Wednesday, October 7, at 8 p.m. The Poetry Project, St. Mark’s Church 131 E. 10th Street (East Village).
Strangers Drowning is a non-fiction deep dive that’s said to be a must-read for a well-examined life, but given the people it follows in an effort to pin down the limits of human altruism, you might also consume it like a reality television show. A couple adopts one child, then another, and before they know it they have 20, at a possible detriment to the children. Another couple founds a leprosy colony in the wilderness of India, knowing that their two small children may contract leprosy or be eaten by panthers. “The children survive. But what if they hadn’t?” The book’s synopsis asks. “How would their parents’ risk have been judged?” Author Larissa MacFarquhar will join fellow writer David Grann (The Lost City of Z) for a discussion and book signing.
Wednesday, October 7, at 7:30 p.m. Greenlight Bookstore, 686 Fulton Street (Fort Greene).

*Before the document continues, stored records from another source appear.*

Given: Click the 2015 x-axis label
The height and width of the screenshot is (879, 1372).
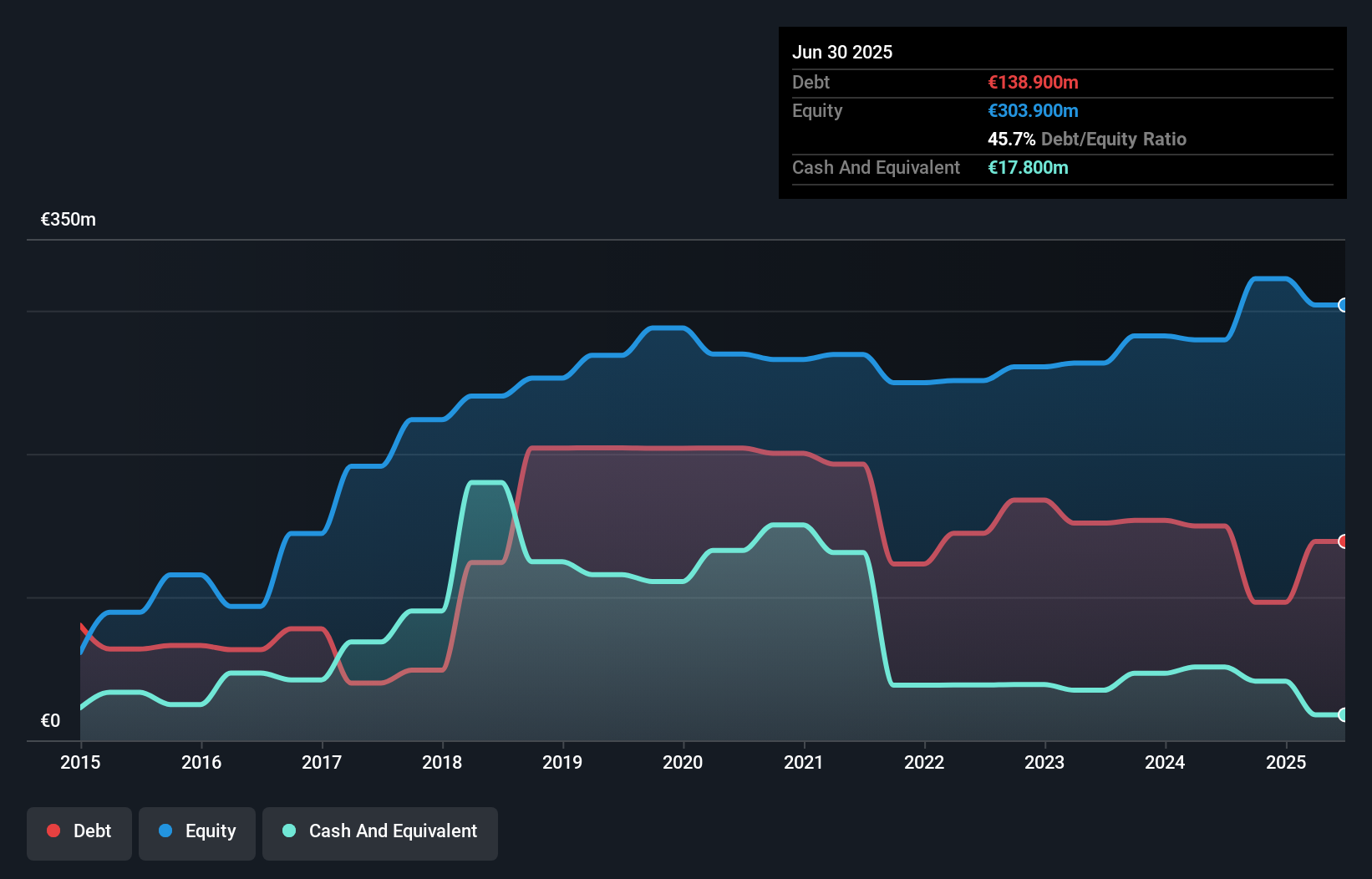Looking at the screenshot, I should [x=80, y=762].
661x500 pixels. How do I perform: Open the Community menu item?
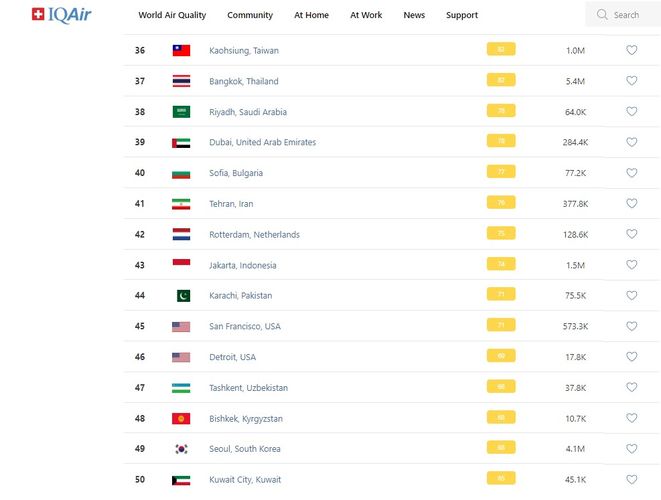click(x=250, y=15)
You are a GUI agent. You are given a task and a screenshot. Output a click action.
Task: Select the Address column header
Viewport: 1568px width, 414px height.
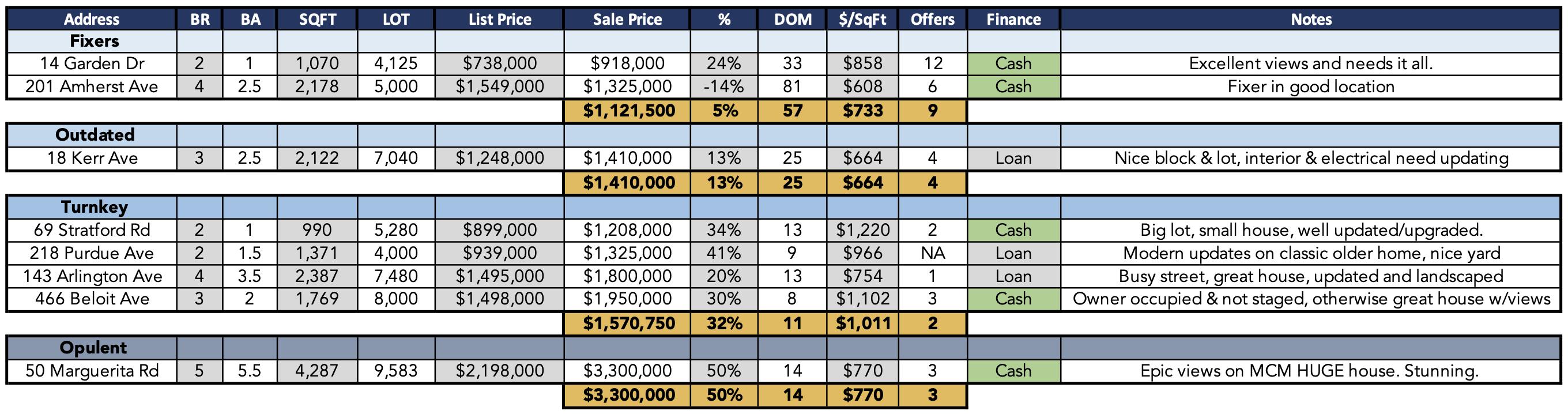pos(91,19)
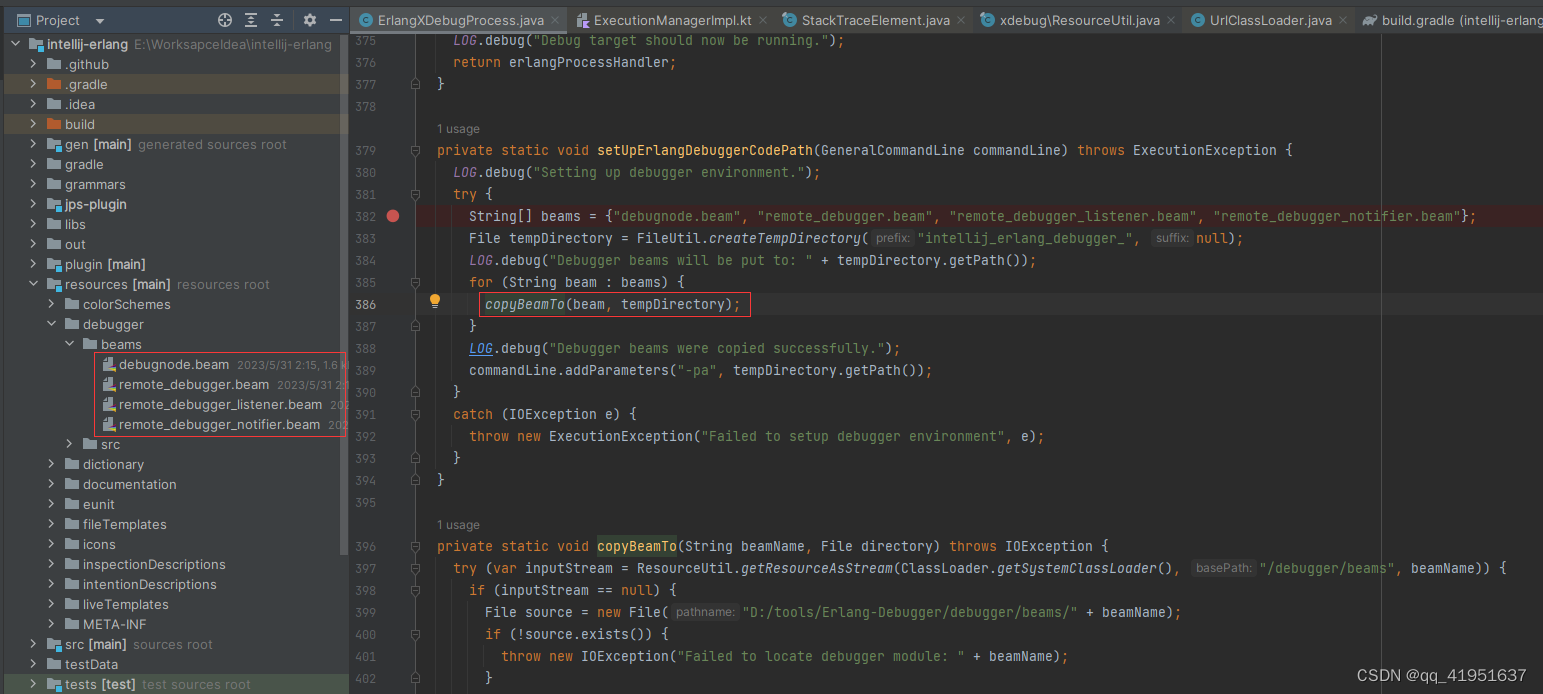Collapse the setUpErlangDebuggerCodePath method fold arrow
1543x694 pixels.
click(x=415, y=150)
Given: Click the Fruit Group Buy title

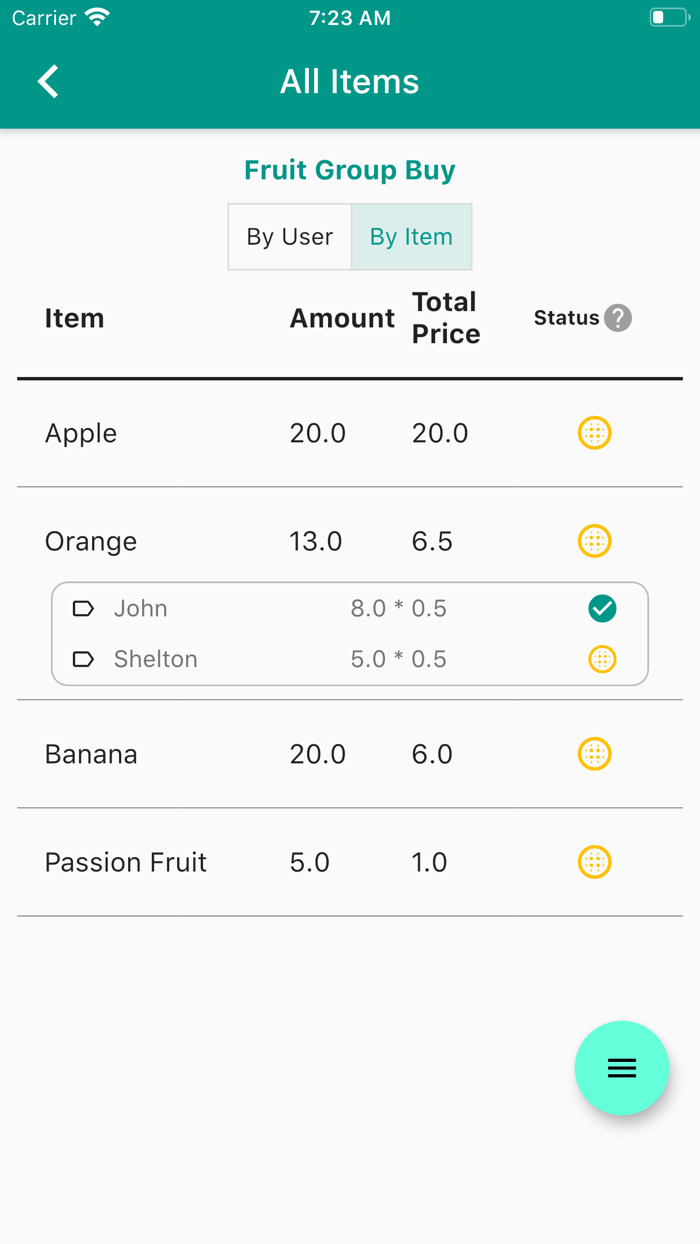Looking at the screenshot, I should 350,170.
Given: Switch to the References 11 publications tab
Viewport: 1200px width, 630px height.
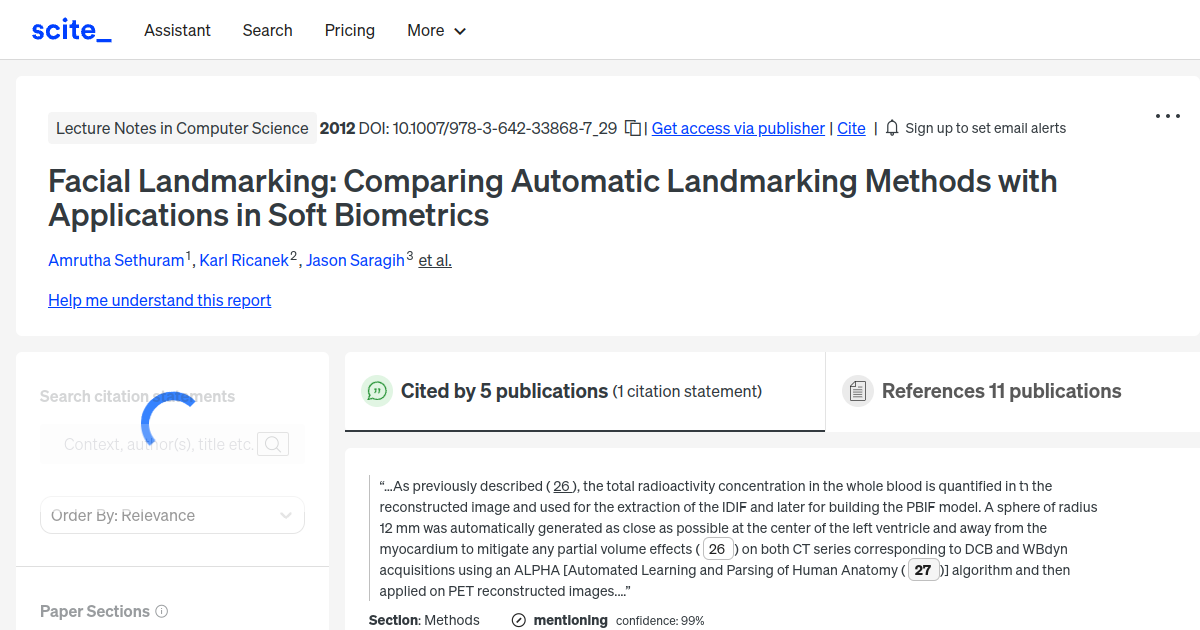Looking at the screenshot, I should pos(1000,391).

You most likely know Miranda July as a director and actress, but according to the synopsis her debut novel is “so heartbreaking, so dirty, so tender, so funny—so Miranda July—that readers will be blown away.” And that does pretty well describe July’s 2005 film Me You and Everyone We Know, which she wrote and starred in. Now in The First Bad Man: A Novel, we meet Cheryl, a tightly wound, vulnerable woman who is “haunted by a baby boy she met when she was six, who sometimes recurs as other people’s babies.” So, yup. Sounds like a concept only July could pull off and have it somehow not translate as completely insane. Lena Dunham stopped just shy of calling her the voice of a generation, saying “never has a novel spoken so deeply to my sexuality, my spirituality, my secret self.” Don’t miss July at the signing of Bad Man’s paperback release.
Thursday, October 8, at 1 p.m. McNally Jackson Books, 52 Prince Street (NoLIta).